__RECORDS SHOWN__:
────

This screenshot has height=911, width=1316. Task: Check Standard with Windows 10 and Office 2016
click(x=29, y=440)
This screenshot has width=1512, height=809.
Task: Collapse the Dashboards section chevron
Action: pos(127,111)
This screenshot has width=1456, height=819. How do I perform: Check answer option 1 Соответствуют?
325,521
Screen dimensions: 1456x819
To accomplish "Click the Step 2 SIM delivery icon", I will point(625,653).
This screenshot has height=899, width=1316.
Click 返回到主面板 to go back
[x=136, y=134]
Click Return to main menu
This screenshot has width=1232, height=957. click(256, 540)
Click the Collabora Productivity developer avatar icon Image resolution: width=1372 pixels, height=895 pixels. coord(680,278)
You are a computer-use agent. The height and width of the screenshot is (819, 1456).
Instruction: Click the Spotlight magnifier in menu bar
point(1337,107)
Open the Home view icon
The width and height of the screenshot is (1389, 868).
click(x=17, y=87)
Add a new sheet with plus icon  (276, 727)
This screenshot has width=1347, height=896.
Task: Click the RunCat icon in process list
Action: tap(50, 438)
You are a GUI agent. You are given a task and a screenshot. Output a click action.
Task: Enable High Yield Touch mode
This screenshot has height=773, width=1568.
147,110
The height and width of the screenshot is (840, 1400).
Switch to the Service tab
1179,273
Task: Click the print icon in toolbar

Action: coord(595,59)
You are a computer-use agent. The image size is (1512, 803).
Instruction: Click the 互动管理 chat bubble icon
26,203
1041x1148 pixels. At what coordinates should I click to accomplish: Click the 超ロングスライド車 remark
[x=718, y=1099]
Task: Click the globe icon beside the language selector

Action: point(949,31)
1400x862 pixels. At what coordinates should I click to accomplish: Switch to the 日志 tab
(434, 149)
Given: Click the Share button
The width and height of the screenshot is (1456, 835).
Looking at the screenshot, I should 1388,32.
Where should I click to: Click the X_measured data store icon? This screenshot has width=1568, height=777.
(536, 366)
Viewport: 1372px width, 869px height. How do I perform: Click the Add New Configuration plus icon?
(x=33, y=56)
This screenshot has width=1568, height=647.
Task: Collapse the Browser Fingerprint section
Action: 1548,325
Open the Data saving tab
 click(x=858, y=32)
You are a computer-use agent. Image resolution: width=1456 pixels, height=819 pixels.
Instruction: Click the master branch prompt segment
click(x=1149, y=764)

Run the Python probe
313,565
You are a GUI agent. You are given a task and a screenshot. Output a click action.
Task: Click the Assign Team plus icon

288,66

────

__YOUR ASSIGNMENT__:
Each line in the listing above is to be returned unchanged.

__SOLUTION TO THIS EXERCISE__:
This screenshot has height=911, width=1316. Task: Check Standard with Windows 10 and Office 2016
click(x=29, y=440)
This screenshot has width=1512, height=809.
Task: Collapse the Dashboards section chevron
Action: pos(127,111)
This screenshot has width=1456, height=819. How do I perform: Check answer option 1 Соответствуют?
325,521
Screen dimensions: 1456x819
To accomplish "Click the Step 2 SIM delivery icon", I will point(625,653).
This screenshot has height=899, width=1316.
Click 返回到主面板 to go back
[x=136, y=134]
Click Return to main menu
This screenshot has width=1232, height=957. click(256, 540)
Click the Collabora Productivity developer avatar icon Image resolution: width=1372 pixels, height=895 pixels. coord(680,278)
You are a computer-use agent. The height and width of the screenshot is (819, 1456).
Instruction: Click the Spotlight magnifier in menu bar
point(1337,107)
Open the Home view icon
The width and height of the screenshot is (1389, 868).
click(x=17, y=87)
Add a new sheet with plus icon  (276, 727)
This screenshot has width=1347, height=896.
Task: Click the RunCat icon in process list
Action: tap(50, 438)
You are a GUI agent. You are given a task and a screenshot. Output a click action.
Task: Enable High Yield Touch mode
This screenshot has height=773, width=1568.
147,110
The height and width of the screenshot is (840, 1400).
Switch to the Service tab
1179,273
Task: Click the print icon in toolbar

Action: coord(595,59)
You are a computer-use agent. The image size is (1512, 803).
Instruction: Click the 互动管理 chat bubble icon
26,203
1041x1148 pixels. At what coordinates should I click to accomplish: Click the 超ロングスライド車 remark
[x=718, y=1099]
Task: Click the globe icon beside the language selector

Action: point(949,31)
1400x862 pixels. At what coordinates should I click to accomplish: Switch to the 日志 tab
(434, 149)
Given: Click the Share button
The width and height of the screenshot is (1456, 835).
Looking at the screenshot, I should 1388,32.
Where should I click to: Click the X_measured data store icon? This screenshot has width=1568, height=777.
(536, 366)
Viewport: 1372px width, 869px height. How do I perform: Click the Add New Configuration plus icon?
(x=33, y=56)
This screenshot has width=1568, height=647.
Task: Collapse the Browser Fingerprint section
Action: 1548,325
Open the Data saving tab
 click(x=858, y=32)
You are a computer-use agent. Image resolution: width=1456 pixels, height=819 pixels.
Instruction: Click the master branch prompt segment
click(x=1149, y=764)

Run the Python probe
313,565
You are a GUI agent. You are given a task and a screenshot. Output a click action.
Task: Click the Assign Team plus icon

288,66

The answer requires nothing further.